───── GIVEN ENTRIES ─────

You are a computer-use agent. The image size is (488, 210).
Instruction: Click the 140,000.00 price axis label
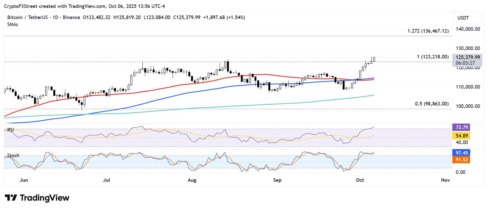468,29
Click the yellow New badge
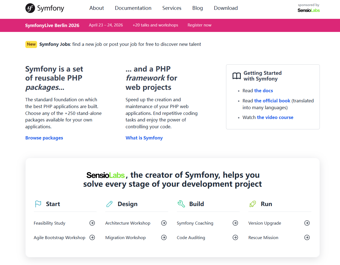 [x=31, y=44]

─────

Transcribe all of the data above verbatim but omit every picture.

*SOLUTION*.
You are a computer-use agent. The image size is (488, 210).
Instruction: Click the 140,000.00 price axis label
468,29
Click the yellow New badge
 [x=31, y=44]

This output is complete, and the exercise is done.